── DATA FOR PROCESSING
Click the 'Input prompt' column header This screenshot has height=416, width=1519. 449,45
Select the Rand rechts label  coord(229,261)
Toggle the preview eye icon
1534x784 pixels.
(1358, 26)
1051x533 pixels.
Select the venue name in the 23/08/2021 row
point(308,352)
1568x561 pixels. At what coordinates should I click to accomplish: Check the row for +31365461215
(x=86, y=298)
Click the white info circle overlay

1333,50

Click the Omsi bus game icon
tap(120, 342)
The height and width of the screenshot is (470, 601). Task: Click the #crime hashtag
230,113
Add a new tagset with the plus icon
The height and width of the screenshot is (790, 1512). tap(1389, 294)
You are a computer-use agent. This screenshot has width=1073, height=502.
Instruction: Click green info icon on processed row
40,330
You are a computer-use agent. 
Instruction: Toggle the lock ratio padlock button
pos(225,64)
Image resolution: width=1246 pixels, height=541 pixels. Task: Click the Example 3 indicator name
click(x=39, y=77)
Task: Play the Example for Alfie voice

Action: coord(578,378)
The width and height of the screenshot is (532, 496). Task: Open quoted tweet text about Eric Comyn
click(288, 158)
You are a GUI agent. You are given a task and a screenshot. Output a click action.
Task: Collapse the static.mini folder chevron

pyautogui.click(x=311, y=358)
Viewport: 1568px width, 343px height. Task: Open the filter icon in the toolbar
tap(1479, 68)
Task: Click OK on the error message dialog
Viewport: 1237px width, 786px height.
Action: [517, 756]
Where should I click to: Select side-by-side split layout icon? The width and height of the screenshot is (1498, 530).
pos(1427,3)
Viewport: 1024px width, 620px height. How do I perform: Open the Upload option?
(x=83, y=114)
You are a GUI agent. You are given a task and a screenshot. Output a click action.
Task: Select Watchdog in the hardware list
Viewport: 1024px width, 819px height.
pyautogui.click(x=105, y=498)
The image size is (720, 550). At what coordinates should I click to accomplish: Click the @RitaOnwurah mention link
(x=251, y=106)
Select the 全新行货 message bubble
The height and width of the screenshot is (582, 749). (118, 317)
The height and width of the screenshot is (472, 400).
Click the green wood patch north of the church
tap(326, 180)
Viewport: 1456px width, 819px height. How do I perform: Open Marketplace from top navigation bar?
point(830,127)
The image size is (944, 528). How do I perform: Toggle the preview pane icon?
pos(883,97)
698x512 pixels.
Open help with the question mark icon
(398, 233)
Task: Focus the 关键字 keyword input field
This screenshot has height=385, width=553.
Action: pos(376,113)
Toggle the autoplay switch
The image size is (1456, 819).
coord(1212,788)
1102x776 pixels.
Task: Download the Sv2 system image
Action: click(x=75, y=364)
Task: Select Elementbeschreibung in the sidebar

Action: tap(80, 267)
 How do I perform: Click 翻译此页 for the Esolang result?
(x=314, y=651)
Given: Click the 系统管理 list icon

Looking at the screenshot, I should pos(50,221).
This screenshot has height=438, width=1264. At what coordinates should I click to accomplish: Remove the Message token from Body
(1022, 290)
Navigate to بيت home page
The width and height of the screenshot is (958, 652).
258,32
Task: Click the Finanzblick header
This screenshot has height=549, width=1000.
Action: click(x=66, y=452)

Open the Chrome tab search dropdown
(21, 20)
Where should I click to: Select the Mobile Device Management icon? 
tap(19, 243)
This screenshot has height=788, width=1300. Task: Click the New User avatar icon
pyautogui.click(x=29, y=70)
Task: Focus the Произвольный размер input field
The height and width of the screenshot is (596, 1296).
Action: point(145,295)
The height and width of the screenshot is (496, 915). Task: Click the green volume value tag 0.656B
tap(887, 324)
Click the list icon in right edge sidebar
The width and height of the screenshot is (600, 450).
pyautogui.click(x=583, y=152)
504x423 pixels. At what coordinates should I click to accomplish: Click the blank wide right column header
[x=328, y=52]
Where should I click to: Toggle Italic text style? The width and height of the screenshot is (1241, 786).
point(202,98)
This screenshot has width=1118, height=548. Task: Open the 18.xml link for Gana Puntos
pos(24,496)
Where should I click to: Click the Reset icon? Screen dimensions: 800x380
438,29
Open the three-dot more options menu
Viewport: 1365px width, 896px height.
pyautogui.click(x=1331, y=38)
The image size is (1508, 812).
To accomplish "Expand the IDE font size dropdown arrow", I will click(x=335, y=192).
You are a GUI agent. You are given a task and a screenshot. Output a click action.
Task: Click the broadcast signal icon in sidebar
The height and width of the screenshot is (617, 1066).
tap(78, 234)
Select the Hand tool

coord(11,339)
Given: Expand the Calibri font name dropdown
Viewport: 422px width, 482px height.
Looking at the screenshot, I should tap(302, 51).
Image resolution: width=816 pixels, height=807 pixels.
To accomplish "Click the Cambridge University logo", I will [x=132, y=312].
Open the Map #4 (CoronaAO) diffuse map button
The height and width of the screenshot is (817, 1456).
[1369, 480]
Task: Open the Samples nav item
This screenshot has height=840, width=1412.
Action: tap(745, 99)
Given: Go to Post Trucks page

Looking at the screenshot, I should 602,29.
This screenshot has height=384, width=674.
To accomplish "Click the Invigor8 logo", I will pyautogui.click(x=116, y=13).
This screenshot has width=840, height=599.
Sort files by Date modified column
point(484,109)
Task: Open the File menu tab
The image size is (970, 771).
────
Rewrite the listing above, replacing "column header" with "column heading" and leaving every other part unchanged.

### OUTPUT BELOW
Click the 'Input prompt' column heading This screenshot has height=416, width=1519. 449,45
Select the Rand rechts label  coord(229,261)
Toggle the preview eye icon
1534x784 pixels.
(1358, 26)
1051x533 pixels.
Select the venue name in the 23/08/2021 row
point(308,352)
1568x561 pixels. At what coordinates should I click to accomplish: Check the row for +31365461215
(x=86, y=298)
Click the white info circle overlay

1333,50

Click the Omsi bus game icon
tap(120, 342)
The height and width of the screenshot is (470, 601). Task: Click the #crime hashtag
230,113
Add a new tagset with the plus icon
The height and width of the screenshot is (790, 1512). tap(1389, 294)
You are a computer-use agent. This screenshot has width=1073, height=502.
Instruction: Click green info icon on processed row
40,330
You are a computer-use agent. 
Instruction: Toggle the lock ratio padlock button
pos(225,64)
Image resolution: width=1246 pixels, height=541 pixels. Task: Click the Example 3 indicator name
click(x=39, y=77)
Task: Play the Example for Alfie voice

Action: coord(578,378)
The width and height of the screenshot is (532, 496). Task: Open quoted tweet text about Eric Comyn
click(288, 158)
You are a GUI agent. You are given a task and a screenshot. Output a click action.
Task: Collapse the static.mini folder chevron

pyautogui.click(x=311, y=358)
Viewport: 1568px width, 343px height. Task: Open the filter icon in the toolbar
tap(1479, 68)
Task: Click OK on the error message dialog
Viewport: 1237px width, 786px height.
Action: [517, 756]
Where should I click to: Select side-by-side split layout icon? The width and height of the screenshot is (1498, 530).
pos(1427,3)
Viewport: 1024px width, 620px height. How do I perform: Open the Upload option?
(x=83, y=114)
You are a GUI agent. You are given a task and a screenshot. Output a click action.
Task: Select Watchdog in the hardware list
Viewport: 1024px width, 819px height.
pyautogui.click(x=105, y=498)
The image size is (720, 550). At what coordinates should I click to accomplish: Click the @RitaOnwurah mention link
(x=251, y=106)
Select the 全新行货 message bubble
The height and width of the screenshot is (582, 749). (118, 317)
The height and width of the screenshot is (472, 400).
Click the green wood patch north of the church
tap(326, 180)
Viewport: 1456px width, 819px height. How do I perform: Open Marketplace from top navigation bar?
point(830,127)
The image size is (944, 528). How do I perform: Toggle the preview pane icon?
pos(883,97)
698x512 pixels.
Open help with the question mark icon
(398, 233)
Task: Focus the 关键字 keyword input field
This screenshot has height=385, width=553.
Action: pos(376,113)
Toggle the autoplay switch
The image size is (1456, 819).
coord(1212,788)
1102x776 pixels.
Task: Download the Sv2 system image
Action: click(x=75, y=364)
Task: Select Elementbeschreibung in the sidebar

Action: tap(80, 267)
 How do I perform: Click 翻译此页 for the Esolang result?
(x=314, y=651)
Given: Click the 系统管理 list icon

Looking at the screenshot, I should pos(50,221).
This screenshot has height=438, width=1264. At what coordinates should I click to accomplish: Remove the Message token from Body
(1022, 290)
Navigate to بيت home page
The width and height of the screenshot is (958, 652).
258,32
Task: Click the Finanzblick header
This screenshot has height=549, width=1000.
Action: click(x=66, y=452)

Open the Chrome tab search dropdown
(21, 20)
Where should I click to: Select the Mobile Device Management icon? 
tap(19, 243)
This screenshot has height=788, width=1300. Task: Click the New User avatar icon
pyautogui.click(x=29, y=70)
Task: Focus the Произвольный размер input field
The height and width of the screenshot is (596, 1296).
Action: point(145,295)
The height and width of the screenshot is (496, 915). Task: Click the green volume value tag 0.656B
tap(887, 324)
Click the list icon in right edge sidebar
The width and height of the screenshot is (600, 450).
pyautogui.click(x=583, y=152)
504x423 pixels. At what coordinates should I click to accomplish: Click the blank wide right column heading
[x=328, y=52]
Where should I click to: Toggle Italic text style? The width and height of the screenshot is (1241, 786).
point(202,98)
This screenshot has width=1118, height=548. Task: Open the 18.xml link for Gana Puntos
pos(24,496)
Where should I click to: Click the Reset icon? Screen dimensions: 800x380
438,29
Open the three-dot more options menu
Viewport: 1365px width, 896px height.
pyautogui.click(x=1331, y=38)
The image size is (1508, 812).
To accomplish "Expand the IDE font size dropdown arrow", I will click(x=335, y=192).
You are a GUI agent. You are given a task and a screenshot. Output a click action.
Task: Click the broadcast signal icon in sidebar
The height and width of the screenshot is (617, 1066).
tap(78, 234)
Select the Hand tool

coord(11,339)
Given: Expand the Calibri font name dropdown
Viewport: 422px width, 482px height.
Looking at the screenshot, I should tap(302, 51).
Image resolution: width=816 pixels, height=807 pixels.
To accomplish "Click the Cambridge University logo", I will [x=132, y=312].
Open the Map #4 (CoronaAO) diffuse map button
The height and width of the screenshot is (817, 1456).
[1369, 480]
Task: Open the Samples nav item
This screenshot has height=840, width=1412.
Action: tap(745, 99)
Given: Go to Post Trucks page

Looking at the screenshot, I should 602,29.
This screenshot has height=384, width=674.
To accomplish "Click the Invigor8 logo", I will pyautogui.click(x=116, y=13).
This screenshot has width=840, height=599.
Sort files by Date modified column
point(484,109)
Task: Open the File menu tab
The image size is (970, 771).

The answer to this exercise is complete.